Output the data between the lines holding "This screenshot has width=1080, height=795." and "Action: [991, 138]", inclusive, as a Markdown table with the columns Row and Line, where Row numbers each line and blank lines are skipped. Leave out the pictures.
── AVAILABLE DATA
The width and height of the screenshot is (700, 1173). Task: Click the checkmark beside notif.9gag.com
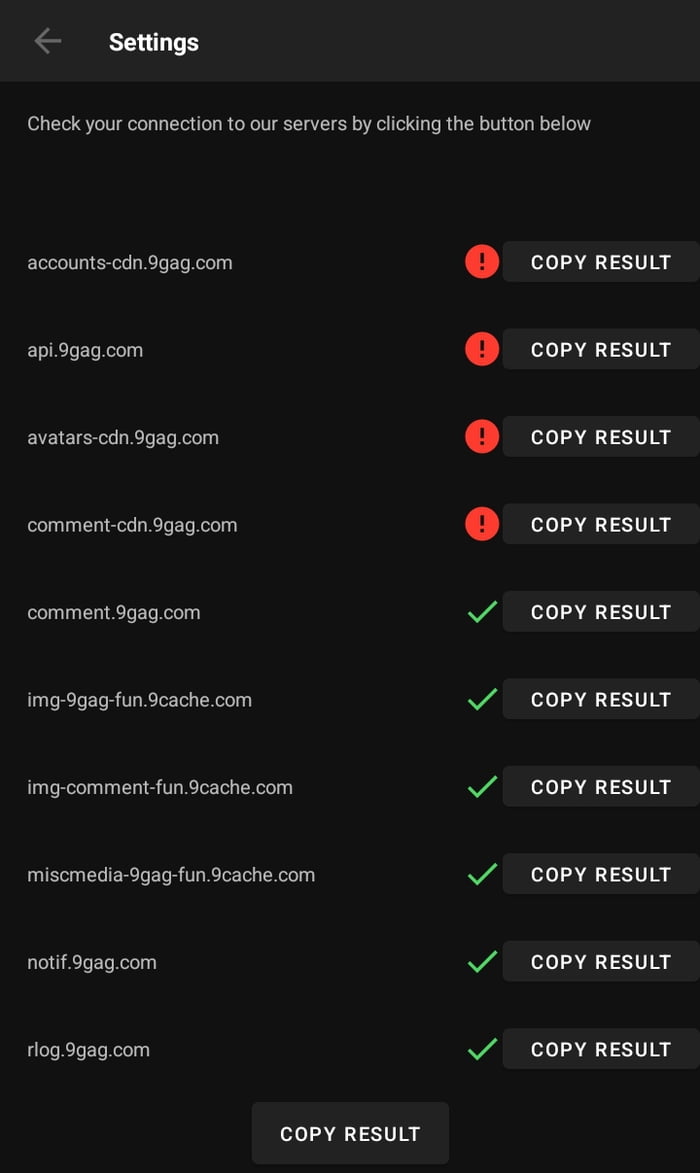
────
── AVAILABLE DATA
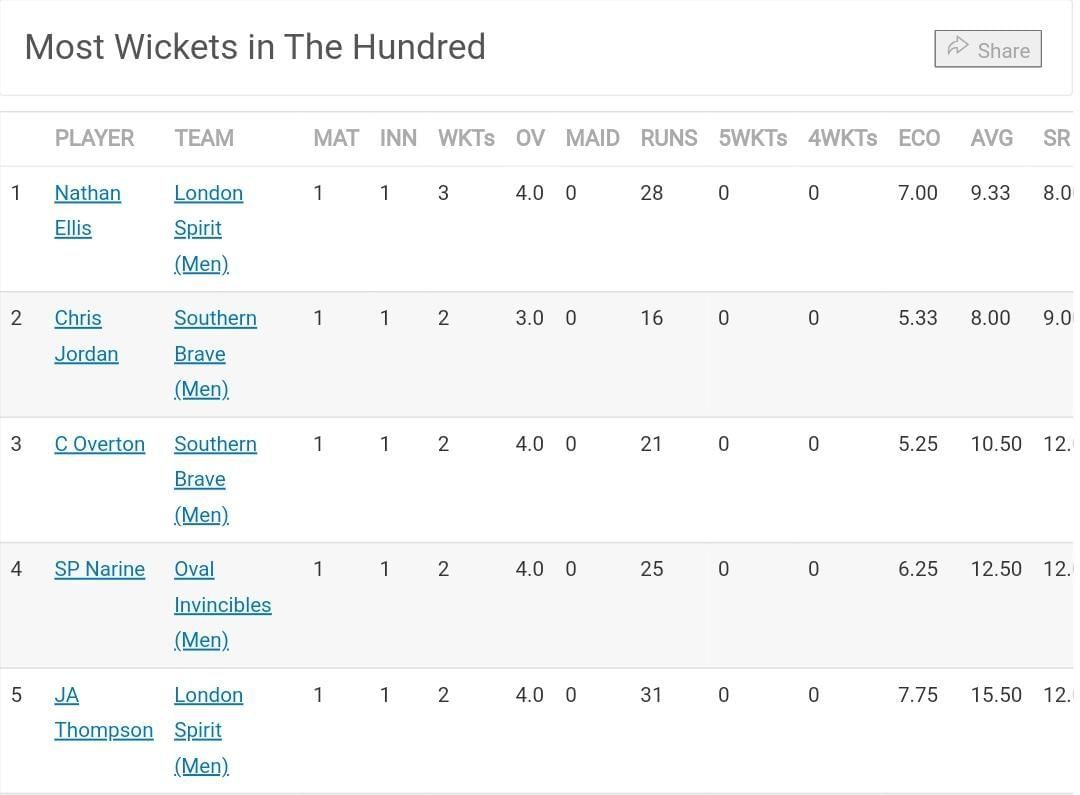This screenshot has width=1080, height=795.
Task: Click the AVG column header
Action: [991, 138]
────
── AVAILABLE DATA
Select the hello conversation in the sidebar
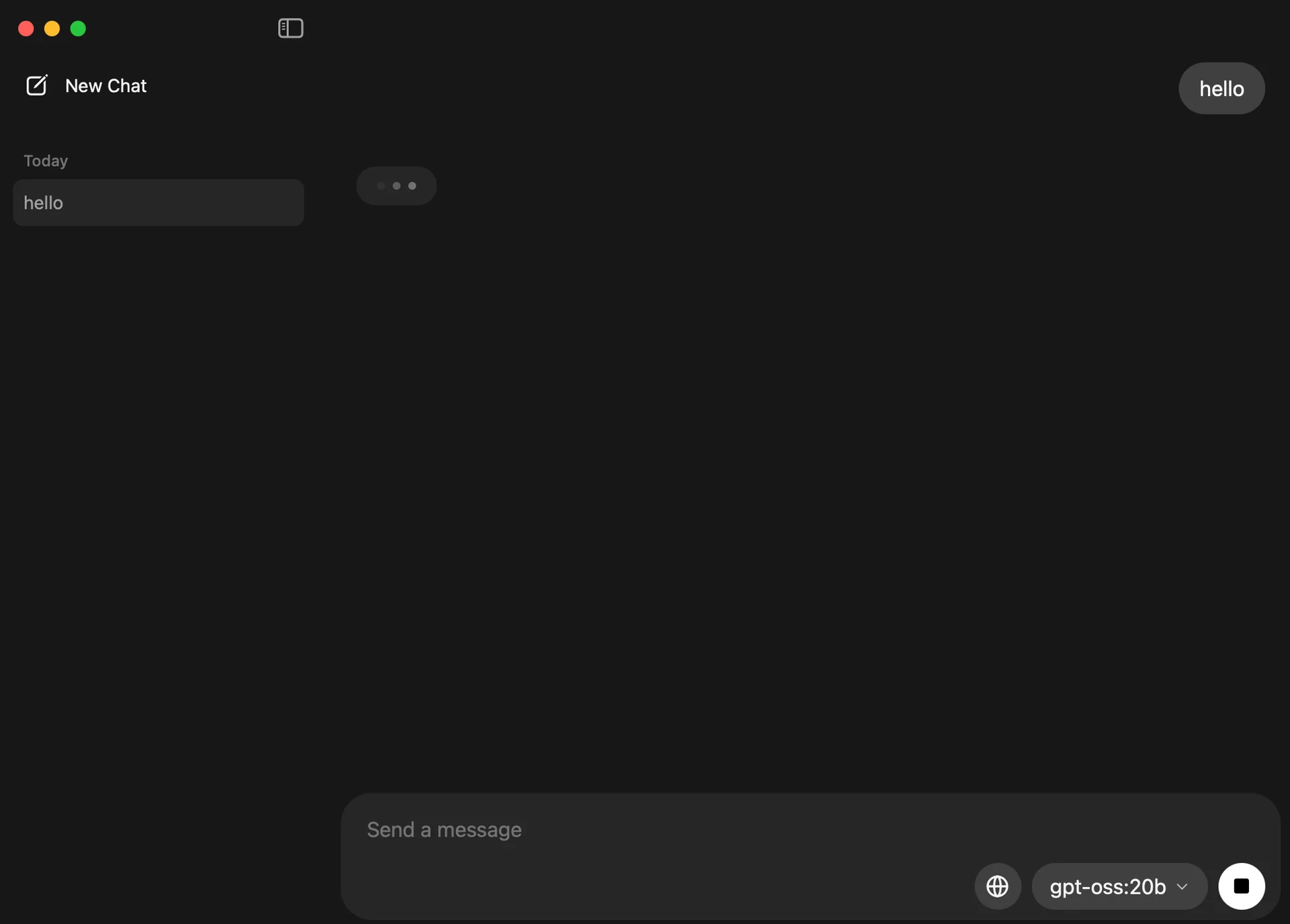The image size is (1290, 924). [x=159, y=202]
────
- [EXERCISE RESPONSE]
| Row | Line |
|---|---|
| 1 | This screenshot has width=1080, height=795. |
| 2 | Task: Click the AVG column header |
| 3 | Action: [991, 138] |